Title: Our Moon has Blood Clots; Author: Rahul Pandita; Publisher: Random House India; Pages: 258; Price: Rs.499

Only one who has undergone pain and witnessed it first hand could have written this moving account of how the Kashmir Valley forced the Pandits to flee — and then sowed the seeds of fiction that Governor Jagmohan authored the exodus so that he could ‘take care’ of the Muslims.

And since in secular India it is a political sin to say anything negative about Muslims and Islam, the fiction gained currency. Even the Indian media was largely apathetic to the suffering of the Pandits. The Indian state would be accused of brutalising the Valley’s Muslim people but what was ignored was ‘that the same people also victimised another people’.

This is the story that Rahul Pandita, born in Kashmir Valley and forced to quit Srinagar during the troubled 1990s, exposes with an evident sincerity, with a tortured heart but one which hasn’t bid goodbye to human values. Unlike many from his community, he has no hatred for Kashmiri Muslims, not even to those who grabbed his ancestral house (after it had been ravaged by Islamists) and quietly made it their own.

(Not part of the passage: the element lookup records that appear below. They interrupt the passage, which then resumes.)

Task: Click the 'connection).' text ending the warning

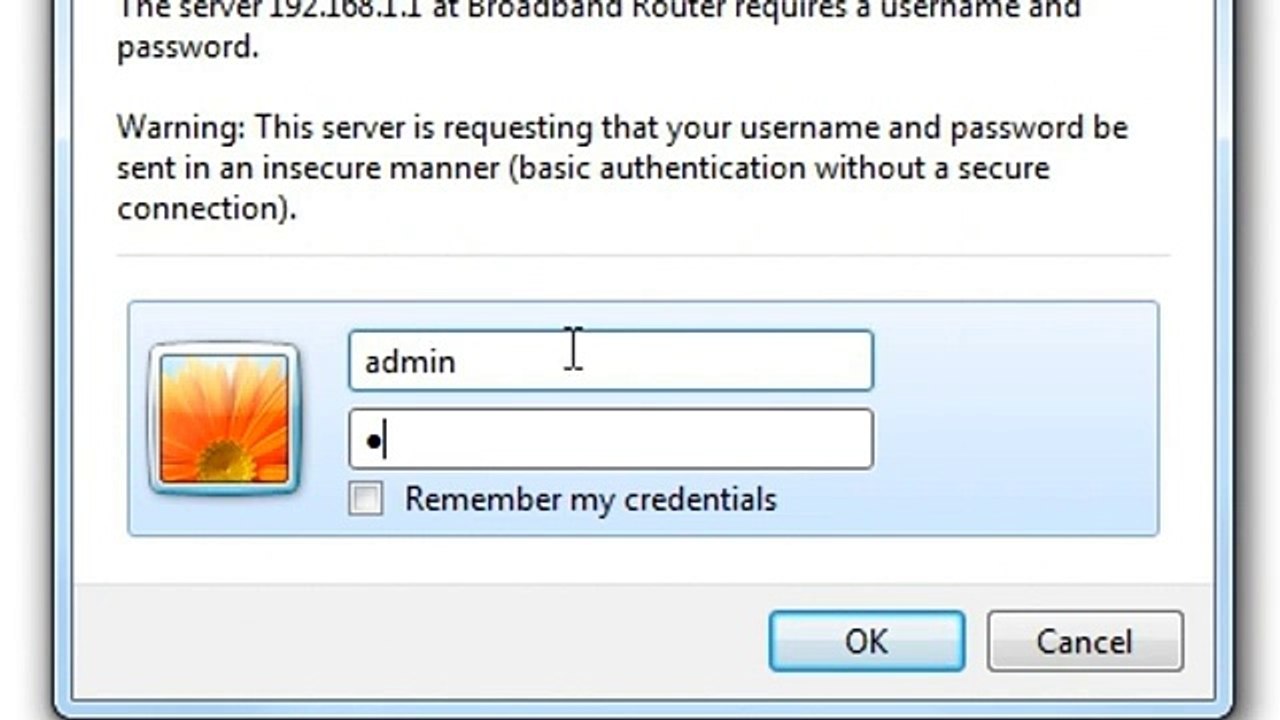Action: [207, 208]
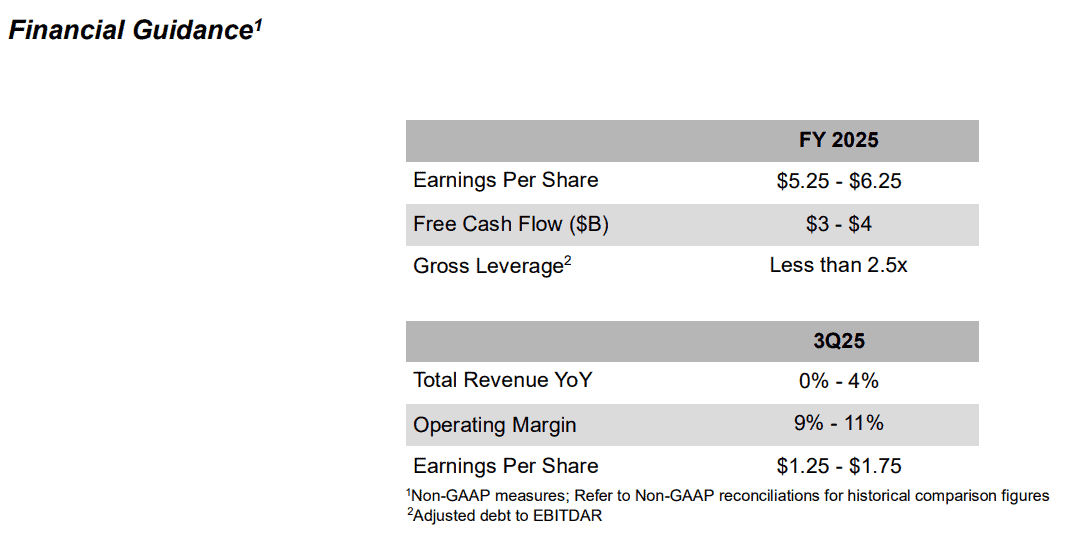Click the Non-GAAP measures footnote text
This screenshot has height=541, width=1068.
click(727, 496)
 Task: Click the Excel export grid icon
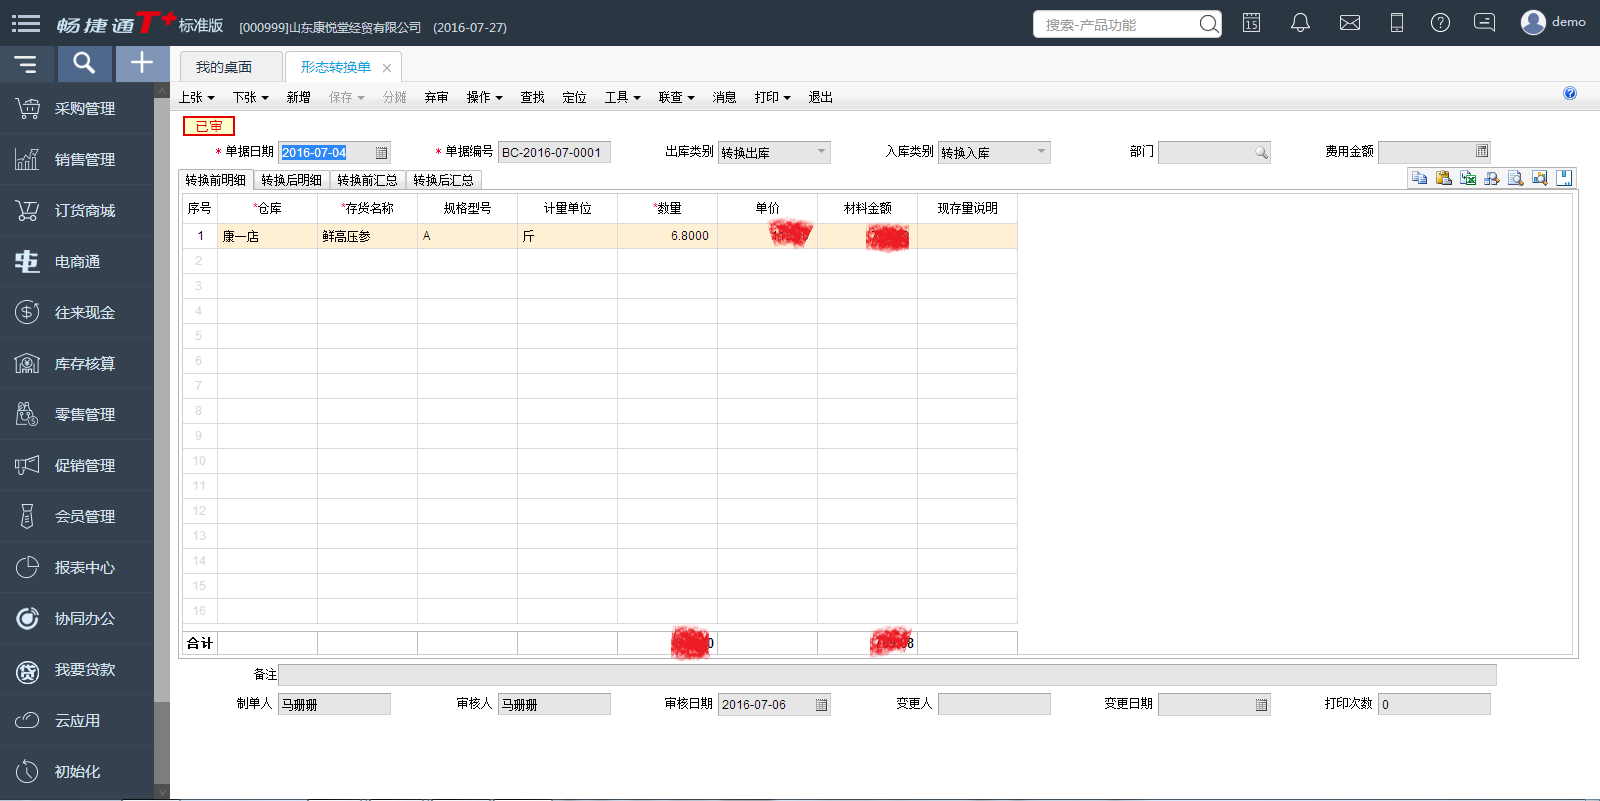pyautogui.click(x=1468, y=178)
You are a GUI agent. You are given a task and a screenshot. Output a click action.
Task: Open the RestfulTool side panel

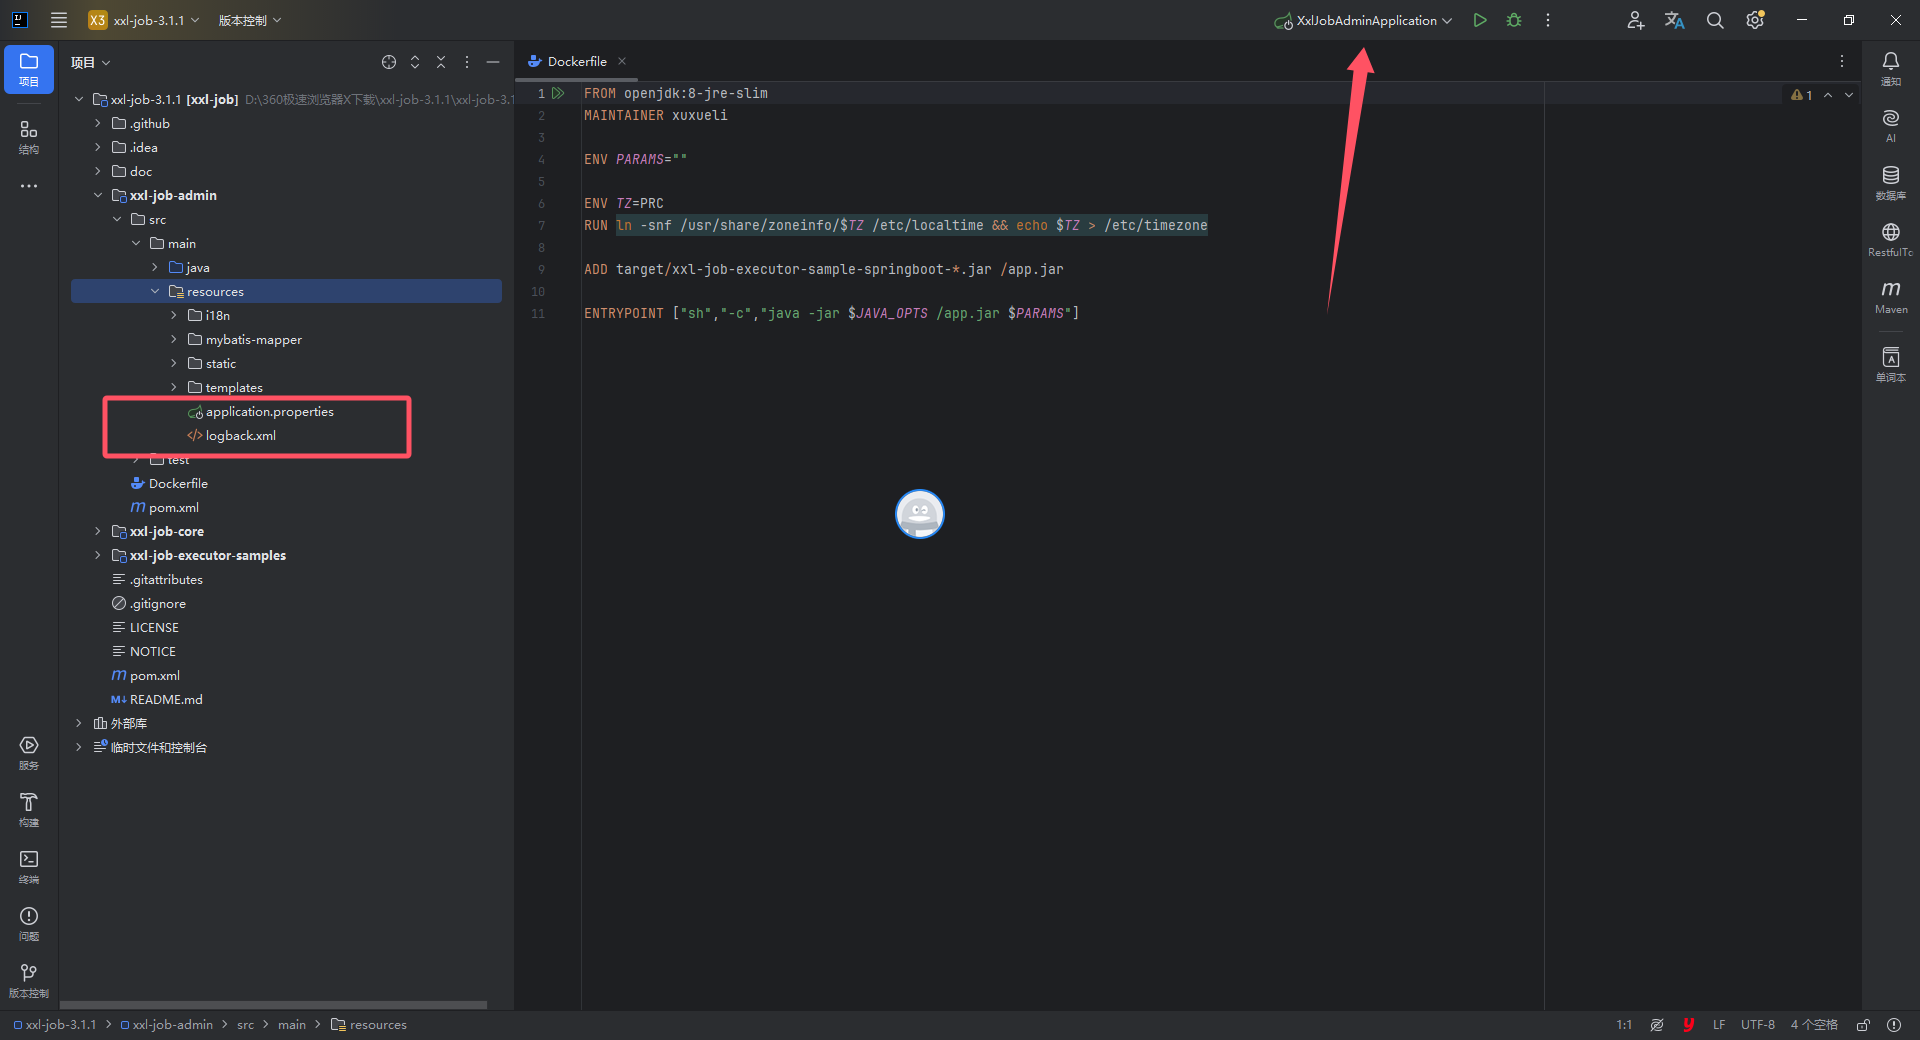pos(1890,239)
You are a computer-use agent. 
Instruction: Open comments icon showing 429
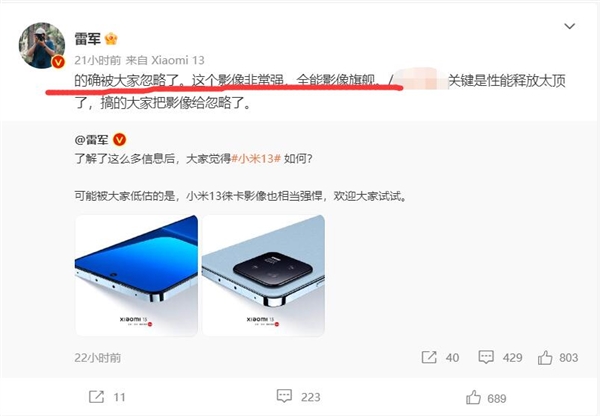(x=486, y=357)
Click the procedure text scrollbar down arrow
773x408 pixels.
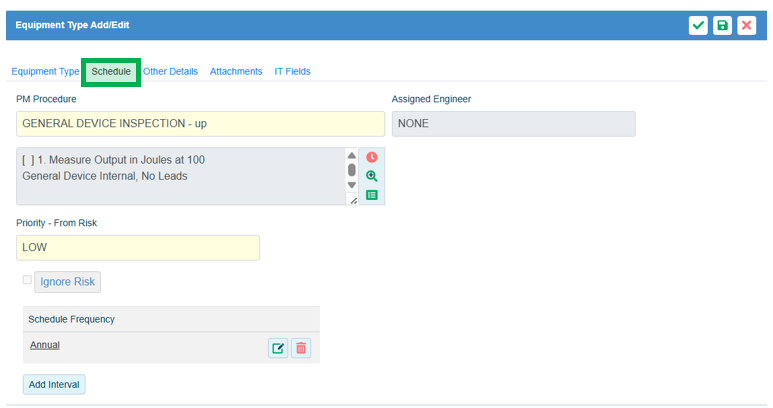(351, 185)
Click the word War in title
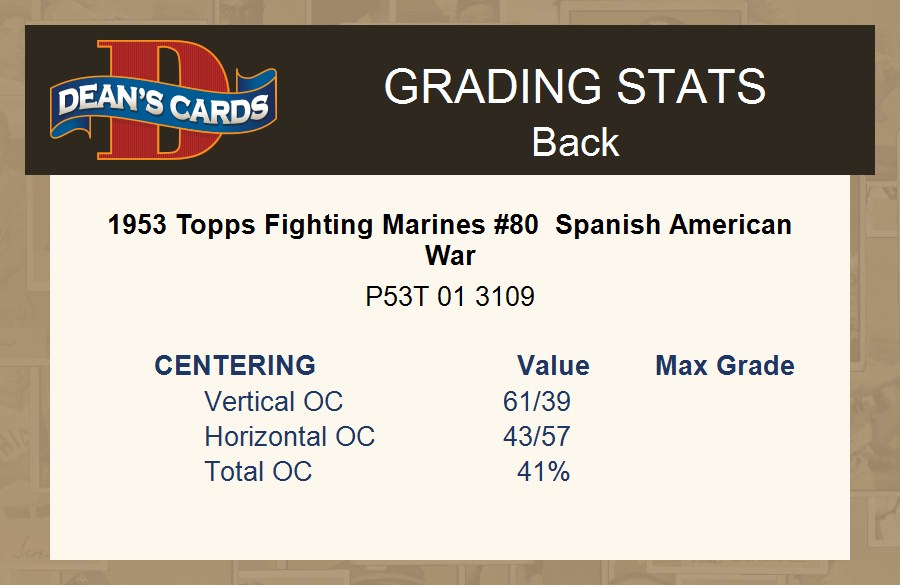The height and width of the screenshot is (585, 900). [450, 255]
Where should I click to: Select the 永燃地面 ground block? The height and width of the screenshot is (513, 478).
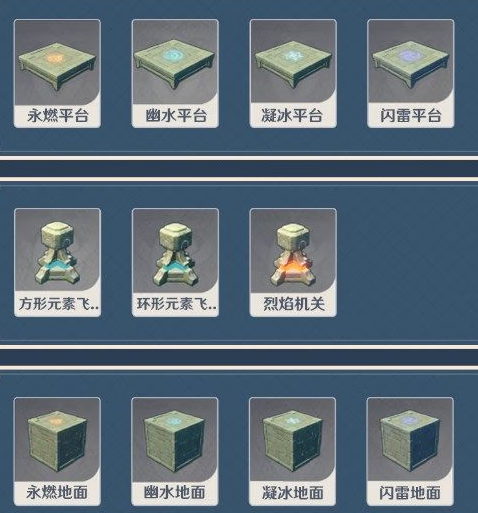pyautogui.click(x=57, y=451)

This is a powerful story, one that can’t be ignored even as the Pakistan-backed separatist movement rages on, turning large parts of what was once a Sufi land into an Islamist hub. This is as much a personal account as it is a surgery of the politics of hatred whose face is the drive for the so-called ‘azadi’.

Unlike those who would want to sweep the ugly truth under a (Kashmiri) carpet, Rahul is not shy; he tells you how ordinary Kashmir Muslims too, at times, assisted thugs mouthing ‘azadi’ slogans to kill fellow Kashmiris in cold blood, only because they belonged to another religion.

The author and his family, like innumerable Pandits, were forced to live as refugees in Jammu before finally settling down in Delhi, changing houses as many as 22 times. ‘I have reduced my life to names and numbers, I have memorised the names of every Pandit killed during those dark days, and the circumstances in which he or she was killed. I have memorised the number of people killed in each district.’

If you need to understand the Kashmir story, this book cannot be ignored. It is powerful, painful — and revealing.